When you find the line with "Click the KW-200N" among the records below, reproduce it and each line after it exactly, ending with the line with "Given: Toggle CPU".

◆ SUPPLIED DATA
○ ○ ○
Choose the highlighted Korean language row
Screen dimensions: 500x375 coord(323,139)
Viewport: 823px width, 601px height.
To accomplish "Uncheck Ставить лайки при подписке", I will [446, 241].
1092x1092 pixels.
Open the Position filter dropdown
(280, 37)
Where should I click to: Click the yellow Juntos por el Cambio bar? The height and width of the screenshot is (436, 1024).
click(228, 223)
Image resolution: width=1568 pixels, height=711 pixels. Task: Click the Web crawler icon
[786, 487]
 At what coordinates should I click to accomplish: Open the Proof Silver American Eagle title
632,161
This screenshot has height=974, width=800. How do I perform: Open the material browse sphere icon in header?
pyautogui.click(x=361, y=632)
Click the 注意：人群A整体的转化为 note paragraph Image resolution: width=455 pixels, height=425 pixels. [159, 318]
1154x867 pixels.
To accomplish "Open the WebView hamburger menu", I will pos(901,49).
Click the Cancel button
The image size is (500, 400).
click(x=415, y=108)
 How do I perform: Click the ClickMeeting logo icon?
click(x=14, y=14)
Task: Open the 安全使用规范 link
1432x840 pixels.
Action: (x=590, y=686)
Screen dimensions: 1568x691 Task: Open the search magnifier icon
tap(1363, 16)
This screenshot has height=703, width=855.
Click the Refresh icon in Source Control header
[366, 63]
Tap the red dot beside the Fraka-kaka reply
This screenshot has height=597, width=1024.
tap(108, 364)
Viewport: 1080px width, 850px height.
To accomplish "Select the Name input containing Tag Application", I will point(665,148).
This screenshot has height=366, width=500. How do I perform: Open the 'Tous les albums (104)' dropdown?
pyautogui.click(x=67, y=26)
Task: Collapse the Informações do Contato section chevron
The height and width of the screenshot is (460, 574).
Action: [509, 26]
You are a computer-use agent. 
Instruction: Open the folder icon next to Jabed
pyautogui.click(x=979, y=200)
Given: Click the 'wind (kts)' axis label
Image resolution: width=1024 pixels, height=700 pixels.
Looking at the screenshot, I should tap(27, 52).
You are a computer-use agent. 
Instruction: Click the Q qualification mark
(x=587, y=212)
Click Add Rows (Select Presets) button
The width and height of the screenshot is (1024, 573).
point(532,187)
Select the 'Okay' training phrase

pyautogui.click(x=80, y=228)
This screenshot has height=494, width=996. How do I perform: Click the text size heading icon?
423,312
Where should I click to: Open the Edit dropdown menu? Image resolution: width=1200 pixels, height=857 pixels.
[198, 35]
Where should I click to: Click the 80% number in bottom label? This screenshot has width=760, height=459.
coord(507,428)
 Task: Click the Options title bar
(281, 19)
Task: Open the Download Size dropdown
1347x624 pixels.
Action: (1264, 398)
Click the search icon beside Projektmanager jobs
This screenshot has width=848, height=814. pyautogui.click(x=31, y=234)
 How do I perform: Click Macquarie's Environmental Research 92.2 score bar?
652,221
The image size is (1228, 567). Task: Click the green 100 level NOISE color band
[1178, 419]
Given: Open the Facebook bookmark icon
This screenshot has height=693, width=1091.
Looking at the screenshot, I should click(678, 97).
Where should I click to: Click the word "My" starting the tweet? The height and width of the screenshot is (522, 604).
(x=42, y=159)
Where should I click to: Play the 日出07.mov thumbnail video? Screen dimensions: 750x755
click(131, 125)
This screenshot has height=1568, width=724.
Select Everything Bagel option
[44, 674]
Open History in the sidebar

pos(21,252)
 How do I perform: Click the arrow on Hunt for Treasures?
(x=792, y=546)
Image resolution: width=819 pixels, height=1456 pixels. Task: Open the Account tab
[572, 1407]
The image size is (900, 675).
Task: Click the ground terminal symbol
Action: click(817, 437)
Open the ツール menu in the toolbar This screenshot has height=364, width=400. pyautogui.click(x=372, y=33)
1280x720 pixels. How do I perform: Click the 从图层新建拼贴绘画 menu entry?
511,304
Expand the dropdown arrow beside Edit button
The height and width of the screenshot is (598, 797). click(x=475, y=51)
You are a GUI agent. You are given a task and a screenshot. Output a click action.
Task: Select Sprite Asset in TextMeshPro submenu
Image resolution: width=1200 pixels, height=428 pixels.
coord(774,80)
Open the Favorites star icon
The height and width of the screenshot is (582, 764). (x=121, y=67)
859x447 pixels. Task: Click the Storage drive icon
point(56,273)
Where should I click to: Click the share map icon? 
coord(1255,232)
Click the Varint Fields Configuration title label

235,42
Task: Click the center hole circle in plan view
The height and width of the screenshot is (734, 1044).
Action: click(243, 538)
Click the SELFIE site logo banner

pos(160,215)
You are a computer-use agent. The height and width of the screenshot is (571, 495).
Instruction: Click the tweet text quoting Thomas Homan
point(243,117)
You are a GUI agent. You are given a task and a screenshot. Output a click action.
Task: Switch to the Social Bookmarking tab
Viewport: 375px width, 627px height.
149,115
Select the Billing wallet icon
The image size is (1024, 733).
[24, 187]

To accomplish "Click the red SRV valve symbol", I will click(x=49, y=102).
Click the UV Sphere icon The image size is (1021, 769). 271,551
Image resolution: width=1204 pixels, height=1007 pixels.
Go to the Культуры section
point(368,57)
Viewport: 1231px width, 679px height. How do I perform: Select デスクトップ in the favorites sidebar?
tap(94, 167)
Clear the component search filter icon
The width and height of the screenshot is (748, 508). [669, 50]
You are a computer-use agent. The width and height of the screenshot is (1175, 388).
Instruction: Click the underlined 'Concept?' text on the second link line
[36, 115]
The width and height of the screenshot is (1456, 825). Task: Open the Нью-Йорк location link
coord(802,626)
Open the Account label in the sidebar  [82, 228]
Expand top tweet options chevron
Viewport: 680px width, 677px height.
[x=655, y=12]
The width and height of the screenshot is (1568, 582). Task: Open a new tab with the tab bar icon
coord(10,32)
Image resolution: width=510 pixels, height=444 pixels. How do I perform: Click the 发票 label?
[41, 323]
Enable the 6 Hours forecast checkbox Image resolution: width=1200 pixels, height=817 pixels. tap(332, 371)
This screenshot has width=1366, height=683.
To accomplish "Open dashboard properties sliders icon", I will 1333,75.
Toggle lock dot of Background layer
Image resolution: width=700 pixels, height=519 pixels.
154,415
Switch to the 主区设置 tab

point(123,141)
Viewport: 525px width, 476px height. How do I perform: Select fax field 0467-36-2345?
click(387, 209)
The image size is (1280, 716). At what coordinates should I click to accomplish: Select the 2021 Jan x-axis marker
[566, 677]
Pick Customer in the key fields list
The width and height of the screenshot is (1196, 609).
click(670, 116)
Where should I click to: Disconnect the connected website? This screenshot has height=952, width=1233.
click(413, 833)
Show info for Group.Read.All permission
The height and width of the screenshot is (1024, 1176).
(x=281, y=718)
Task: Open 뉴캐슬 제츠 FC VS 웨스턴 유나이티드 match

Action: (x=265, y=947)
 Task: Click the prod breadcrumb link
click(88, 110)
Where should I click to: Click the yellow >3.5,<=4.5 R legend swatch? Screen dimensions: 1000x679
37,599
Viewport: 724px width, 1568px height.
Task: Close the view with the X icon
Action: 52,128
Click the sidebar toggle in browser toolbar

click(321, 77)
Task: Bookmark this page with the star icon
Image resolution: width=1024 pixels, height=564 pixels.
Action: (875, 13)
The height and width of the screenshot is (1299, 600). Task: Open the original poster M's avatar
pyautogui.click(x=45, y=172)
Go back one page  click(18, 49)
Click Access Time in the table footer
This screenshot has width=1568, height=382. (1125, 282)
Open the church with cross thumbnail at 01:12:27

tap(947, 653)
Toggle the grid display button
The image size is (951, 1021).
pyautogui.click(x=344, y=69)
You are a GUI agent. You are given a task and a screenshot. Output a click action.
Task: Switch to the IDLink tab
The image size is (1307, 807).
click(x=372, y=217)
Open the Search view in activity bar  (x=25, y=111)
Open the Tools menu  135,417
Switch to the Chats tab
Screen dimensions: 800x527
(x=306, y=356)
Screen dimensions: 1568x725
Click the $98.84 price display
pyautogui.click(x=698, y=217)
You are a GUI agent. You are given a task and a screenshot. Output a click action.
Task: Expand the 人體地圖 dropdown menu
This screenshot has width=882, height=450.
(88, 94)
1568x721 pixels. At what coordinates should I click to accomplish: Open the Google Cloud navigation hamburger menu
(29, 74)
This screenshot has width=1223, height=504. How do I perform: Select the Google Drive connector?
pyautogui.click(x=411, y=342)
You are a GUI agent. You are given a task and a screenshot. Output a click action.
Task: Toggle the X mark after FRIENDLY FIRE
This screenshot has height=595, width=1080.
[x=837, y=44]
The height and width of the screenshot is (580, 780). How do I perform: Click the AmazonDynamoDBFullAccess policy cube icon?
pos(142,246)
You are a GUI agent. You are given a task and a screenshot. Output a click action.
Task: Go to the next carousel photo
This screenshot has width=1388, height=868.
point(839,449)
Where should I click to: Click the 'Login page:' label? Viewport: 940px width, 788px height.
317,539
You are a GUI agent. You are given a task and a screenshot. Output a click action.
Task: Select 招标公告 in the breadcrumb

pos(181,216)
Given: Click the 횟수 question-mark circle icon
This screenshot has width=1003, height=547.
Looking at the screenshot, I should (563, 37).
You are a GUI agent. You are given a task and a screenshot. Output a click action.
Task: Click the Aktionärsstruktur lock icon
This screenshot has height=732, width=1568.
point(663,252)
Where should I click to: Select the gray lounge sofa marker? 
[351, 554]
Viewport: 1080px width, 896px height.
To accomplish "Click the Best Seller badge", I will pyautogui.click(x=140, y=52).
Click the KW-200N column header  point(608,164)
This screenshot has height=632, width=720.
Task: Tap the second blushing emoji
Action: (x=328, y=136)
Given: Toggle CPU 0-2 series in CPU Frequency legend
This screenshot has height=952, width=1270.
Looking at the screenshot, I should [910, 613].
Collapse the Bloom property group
○ ○ ○
◆ ANSWER BELOW
Click the KW-200N column header  point(608,164)
This screenshot has height=632, width=720.
Task: Tap the second blushing emoji
Action: (x=328, y=136)
Given: Toggle CPU 0-2 series in CPU Frequency legend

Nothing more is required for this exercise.